Users Welcome Tools to Build Voice-Enabled Apps

FRAMINGHAM (06/23/2000) - FindGoodHelp Inc. aims to help consumers secure a handyman's or house painter's services through its Web site. But for the Boca Raton, Florida, company, those workers are often hard to track down.

So FindGoodHelp plans to use new voice technology products introduced by IBM Corp. this week to translate consumers' text-based requests into voice messages and forward them to workers in the field - with no human intervention required.

"We don't have to change anything on the back end," said Rajeev Arora, executive vice president at FindGoodHelp. "All we've got to do is change the front end so it now spits out VoiceXML instead of HTML."

The voice-enabled products IBM will ship in late summer and early fall are aimed at providing developers with a common set of tools and middleware to build applications that deliver either text or voice content to a wide range of devices - including PCs and cellular phones.

Key among the offerings is WebSphere Voice Server with ViaVoice speech-recognition technology. Voice Server is the latest extension of IBM's Java-based WebSphere application server suite, which features support for the nascent VoiceXML standard. Pricing will start at $15,000.
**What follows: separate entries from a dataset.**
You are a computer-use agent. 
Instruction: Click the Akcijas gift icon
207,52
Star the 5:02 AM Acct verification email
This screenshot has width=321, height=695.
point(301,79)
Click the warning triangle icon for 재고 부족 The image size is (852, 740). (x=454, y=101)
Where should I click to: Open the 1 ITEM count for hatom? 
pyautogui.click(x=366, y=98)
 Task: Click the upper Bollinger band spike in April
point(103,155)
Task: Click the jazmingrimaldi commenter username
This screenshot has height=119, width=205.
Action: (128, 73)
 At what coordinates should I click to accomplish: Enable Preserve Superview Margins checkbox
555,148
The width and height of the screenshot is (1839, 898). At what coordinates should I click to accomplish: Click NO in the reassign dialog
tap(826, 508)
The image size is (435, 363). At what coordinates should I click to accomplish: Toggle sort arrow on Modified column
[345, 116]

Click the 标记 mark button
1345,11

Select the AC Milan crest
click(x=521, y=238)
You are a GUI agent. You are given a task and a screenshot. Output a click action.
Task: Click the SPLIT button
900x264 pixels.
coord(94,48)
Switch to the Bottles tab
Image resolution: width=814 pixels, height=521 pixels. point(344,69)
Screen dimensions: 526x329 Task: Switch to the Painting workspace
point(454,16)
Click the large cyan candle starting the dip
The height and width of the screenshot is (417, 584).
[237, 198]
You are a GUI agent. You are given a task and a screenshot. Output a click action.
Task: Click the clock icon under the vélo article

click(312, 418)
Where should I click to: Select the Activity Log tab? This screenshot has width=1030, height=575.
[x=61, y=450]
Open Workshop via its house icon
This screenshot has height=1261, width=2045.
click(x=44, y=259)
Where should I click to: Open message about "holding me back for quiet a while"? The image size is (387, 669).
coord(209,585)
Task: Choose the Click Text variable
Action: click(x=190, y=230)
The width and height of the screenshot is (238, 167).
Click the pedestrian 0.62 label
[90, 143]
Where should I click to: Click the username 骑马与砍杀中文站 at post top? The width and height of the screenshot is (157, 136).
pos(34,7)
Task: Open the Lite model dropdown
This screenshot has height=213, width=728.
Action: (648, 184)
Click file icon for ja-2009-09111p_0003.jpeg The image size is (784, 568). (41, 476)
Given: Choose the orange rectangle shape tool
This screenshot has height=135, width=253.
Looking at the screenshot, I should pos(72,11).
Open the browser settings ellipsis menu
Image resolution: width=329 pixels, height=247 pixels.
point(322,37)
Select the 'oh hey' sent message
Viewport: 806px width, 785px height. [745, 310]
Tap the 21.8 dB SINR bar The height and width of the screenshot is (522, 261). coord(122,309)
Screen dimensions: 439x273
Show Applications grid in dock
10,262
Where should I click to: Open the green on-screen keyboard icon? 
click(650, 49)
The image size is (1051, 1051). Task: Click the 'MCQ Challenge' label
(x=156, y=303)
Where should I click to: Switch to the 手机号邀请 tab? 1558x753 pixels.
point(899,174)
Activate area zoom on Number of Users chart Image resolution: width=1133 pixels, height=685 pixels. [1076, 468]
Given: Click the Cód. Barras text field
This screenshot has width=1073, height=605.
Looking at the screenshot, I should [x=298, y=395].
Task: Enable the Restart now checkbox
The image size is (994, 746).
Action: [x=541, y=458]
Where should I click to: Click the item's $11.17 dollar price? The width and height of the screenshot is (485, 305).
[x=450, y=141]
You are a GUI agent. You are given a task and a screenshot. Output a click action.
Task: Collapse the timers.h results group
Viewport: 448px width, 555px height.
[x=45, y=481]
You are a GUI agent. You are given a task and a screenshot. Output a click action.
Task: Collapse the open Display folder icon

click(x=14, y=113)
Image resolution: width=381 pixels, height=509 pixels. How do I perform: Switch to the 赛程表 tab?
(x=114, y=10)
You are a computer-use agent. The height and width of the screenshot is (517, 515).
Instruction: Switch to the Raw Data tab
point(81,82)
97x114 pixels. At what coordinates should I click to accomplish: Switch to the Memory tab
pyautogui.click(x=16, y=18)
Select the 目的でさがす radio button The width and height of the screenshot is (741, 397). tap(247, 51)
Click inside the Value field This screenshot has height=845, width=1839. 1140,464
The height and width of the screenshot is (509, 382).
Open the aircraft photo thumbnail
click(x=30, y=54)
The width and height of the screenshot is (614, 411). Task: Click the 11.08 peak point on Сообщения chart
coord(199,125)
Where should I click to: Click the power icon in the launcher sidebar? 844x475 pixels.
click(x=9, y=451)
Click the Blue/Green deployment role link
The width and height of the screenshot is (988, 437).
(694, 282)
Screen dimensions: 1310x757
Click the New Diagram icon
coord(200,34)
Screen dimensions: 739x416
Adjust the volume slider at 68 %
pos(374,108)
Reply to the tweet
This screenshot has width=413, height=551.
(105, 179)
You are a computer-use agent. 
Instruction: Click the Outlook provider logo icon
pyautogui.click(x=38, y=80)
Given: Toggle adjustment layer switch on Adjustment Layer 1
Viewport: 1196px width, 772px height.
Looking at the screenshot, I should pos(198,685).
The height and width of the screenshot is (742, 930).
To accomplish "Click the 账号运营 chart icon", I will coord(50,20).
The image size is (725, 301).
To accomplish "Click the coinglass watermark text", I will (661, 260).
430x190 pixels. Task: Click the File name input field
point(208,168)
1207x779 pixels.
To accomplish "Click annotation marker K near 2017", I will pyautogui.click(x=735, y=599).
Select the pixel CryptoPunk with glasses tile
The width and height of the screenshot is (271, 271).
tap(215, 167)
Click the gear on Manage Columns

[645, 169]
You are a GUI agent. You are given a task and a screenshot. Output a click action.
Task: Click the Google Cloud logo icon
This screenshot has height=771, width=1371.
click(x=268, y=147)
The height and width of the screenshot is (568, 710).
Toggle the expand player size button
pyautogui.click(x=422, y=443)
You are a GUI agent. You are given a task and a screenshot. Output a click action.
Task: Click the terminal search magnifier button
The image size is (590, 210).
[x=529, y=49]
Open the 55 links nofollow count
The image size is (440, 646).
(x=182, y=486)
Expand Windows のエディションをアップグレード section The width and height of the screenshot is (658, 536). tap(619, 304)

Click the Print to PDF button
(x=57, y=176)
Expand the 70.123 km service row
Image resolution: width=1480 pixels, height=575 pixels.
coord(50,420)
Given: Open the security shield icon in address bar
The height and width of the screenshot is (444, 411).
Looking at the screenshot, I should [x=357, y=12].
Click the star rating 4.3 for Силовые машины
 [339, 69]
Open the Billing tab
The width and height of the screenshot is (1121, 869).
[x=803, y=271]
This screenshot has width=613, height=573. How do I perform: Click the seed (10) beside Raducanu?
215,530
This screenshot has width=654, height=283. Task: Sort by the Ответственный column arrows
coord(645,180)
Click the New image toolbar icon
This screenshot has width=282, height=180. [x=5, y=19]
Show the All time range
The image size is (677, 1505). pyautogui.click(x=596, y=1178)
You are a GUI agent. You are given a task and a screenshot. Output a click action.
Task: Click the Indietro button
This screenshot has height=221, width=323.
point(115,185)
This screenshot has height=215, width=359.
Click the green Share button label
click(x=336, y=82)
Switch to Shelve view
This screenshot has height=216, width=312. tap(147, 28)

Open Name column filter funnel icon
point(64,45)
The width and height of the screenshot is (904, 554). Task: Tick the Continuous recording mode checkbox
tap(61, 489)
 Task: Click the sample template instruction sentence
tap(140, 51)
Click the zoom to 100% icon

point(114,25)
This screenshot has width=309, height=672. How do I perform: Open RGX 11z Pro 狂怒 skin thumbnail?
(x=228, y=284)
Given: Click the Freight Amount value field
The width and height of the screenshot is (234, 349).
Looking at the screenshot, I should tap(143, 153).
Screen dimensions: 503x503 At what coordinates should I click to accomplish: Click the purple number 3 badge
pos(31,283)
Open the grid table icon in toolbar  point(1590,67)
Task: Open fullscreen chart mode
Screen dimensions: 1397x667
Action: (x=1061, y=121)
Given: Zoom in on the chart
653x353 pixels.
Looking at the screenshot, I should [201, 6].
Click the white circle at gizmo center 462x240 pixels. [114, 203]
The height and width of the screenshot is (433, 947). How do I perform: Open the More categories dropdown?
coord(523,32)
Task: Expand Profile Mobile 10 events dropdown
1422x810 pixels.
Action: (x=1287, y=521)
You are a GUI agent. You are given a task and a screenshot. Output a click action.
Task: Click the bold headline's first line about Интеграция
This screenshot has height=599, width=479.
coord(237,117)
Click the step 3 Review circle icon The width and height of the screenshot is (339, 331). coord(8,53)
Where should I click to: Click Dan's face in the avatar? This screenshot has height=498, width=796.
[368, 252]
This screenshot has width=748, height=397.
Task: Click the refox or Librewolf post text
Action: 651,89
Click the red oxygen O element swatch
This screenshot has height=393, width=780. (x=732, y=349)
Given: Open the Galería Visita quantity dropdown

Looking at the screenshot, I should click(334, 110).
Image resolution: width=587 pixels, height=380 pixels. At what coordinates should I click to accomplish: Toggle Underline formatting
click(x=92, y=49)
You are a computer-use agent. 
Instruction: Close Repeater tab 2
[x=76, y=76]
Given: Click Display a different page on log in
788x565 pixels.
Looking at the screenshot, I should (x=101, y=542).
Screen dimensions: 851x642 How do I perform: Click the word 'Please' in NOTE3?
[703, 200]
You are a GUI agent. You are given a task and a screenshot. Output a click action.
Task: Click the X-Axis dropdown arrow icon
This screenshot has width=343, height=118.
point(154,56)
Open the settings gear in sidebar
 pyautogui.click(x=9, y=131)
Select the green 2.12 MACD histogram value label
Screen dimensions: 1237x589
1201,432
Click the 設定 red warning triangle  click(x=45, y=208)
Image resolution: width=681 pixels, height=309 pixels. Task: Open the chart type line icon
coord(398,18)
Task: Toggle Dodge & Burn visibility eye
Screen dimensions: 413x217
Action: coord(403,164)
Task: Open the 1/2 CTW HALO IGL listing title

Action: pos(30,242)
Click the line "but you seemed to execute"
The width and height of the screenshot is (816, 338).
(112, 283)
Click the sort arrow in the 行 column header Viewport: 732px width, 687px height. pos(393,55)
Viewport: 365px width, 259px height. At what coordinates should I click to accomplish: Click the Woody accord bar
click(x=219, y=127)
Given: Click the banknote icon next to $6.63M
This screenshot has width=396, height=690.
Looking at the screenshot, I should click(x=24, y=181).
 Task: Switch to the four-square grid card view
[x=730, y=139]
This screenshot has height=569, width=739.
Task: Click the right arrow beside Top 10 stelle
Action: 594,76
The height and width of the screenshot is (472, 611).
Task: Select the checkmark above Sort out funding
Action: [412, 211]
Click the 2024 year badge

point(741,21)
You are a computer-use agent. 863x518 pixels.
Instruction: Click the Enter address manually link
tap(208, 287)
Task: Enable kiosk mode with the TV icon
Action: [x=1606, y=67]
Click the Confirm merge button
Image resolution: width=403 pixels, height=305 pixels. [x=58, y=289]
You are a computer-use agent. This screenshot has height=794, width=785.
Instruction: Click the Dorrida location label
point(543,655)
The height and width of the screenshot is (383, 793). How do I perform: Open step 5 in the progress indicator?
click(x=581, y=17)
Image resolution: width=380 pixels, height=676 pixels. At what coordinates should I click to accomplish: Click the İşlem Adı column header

"For a while, there was a real boundary between the voice and data world. There needs to be a common development environment and a common clearinghouse of information," said Brian Strachman, an analyst at Newton, Massachusetts-based Cahners In-Stat Group. There are many voice and middleware offerings on the market, he noted, but "it's just easier to implement if it all comes from one vendor."

Developers typically build one front end for an interactive voice response system that accesses a database via the telephone and another front end for a Web browser that accesses that same database, he said.

T. Rowe Price Investment Technologies Inc., an investment management firm in Owings, Maryland, uses one database to house the information its customers can access via the telephone or a Web browser. The two channels also share some logic components, but others are separate, said Scott Quartner, a senior systems consultant at the firm. T. Rowe Price must also write different interfaces for its telephone and Web channels, he explained.

Quartner said that "it would definitely be useful" to have common middleware and tools to speed developer training and make it easier to manage the environment.

T. Rowe Price is currently using IBM's ViaVoice speech-recognition technology.